### Instructions for the task
Locate the line containing "Task: Click the Bookmark it! button", then please write out that line and all the lines below it in the entries exactly.

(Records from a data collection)
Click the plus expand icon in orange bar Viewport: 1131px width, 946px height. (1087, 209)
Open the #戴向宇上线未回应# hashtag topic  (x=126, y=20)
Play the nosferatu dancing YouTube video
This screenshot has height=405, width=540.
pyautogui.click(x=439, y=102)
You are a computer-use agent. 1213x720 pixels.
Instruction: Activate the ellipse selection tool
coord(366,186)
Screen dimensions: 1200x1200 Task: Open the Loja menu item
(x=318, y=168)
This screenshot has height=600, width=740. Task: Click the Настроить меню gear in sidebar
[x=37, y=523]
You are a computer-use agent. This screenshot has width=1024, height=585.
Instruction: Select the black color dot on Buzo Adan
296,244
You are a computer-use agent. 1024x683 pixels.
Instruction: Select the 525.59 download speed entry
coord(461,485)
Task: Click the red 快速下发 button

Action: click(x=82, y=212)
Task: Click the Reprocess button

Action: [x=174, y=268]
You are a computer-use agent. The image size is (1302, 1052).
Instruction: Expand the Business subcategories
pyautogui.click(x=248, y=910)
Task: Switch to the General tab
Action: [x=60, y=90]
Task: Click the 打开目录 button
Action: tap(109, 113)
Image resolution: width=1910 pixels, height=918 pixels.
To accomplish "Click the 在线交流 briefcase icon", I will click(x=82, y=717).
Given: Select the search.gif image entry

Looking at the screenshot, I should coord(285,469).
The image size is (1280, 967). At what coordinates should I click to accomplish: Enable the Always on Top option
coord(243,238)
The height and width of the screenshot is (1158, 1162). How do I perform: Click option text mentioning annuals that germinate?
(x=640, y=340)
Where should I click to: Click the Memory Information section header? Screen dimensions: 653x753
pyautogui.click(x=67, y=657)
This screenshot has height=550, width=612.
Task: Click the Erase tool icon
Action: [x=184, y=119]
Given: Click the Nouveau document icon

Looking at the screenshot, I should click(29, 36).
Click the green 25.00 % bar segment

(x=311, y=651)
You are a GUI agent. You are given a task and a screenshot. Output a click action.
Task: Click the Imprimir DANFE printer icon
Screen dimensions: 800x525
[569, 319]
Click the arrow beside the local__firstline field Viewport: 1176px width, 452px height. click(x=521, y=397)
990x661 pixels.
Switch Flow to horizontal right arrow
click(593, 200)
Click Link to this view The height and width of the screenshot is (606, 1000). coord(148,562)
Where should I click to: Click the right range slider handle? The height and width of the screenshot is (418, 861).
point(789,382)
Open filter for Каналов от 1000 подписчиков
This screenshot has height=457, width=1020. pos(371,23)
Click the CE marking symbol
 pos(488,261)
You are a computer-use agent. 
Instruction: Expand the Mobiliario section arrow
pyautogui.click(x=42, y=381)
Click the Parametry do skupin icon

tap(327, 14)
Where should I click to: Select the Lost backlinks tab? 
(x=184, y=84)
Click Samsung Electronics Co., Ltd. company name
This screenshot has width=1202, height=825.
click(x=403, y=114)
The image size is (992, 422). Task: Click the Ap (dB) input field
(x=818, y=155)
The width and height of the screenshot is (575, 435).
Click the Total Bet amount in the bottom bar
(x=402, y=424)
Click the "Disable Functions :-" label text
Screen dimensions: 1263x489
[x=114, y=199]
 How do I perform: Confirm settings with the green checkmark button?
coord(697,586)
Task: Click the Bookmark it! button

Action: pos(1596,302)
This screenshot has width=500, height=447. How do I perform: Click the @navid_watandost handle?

### Answer box
Task: Click the Bookmark it! button

Action: pos(1596,302)
This screenshot has width=500, height=447. How do I perform: Click the @navid_watandost handle?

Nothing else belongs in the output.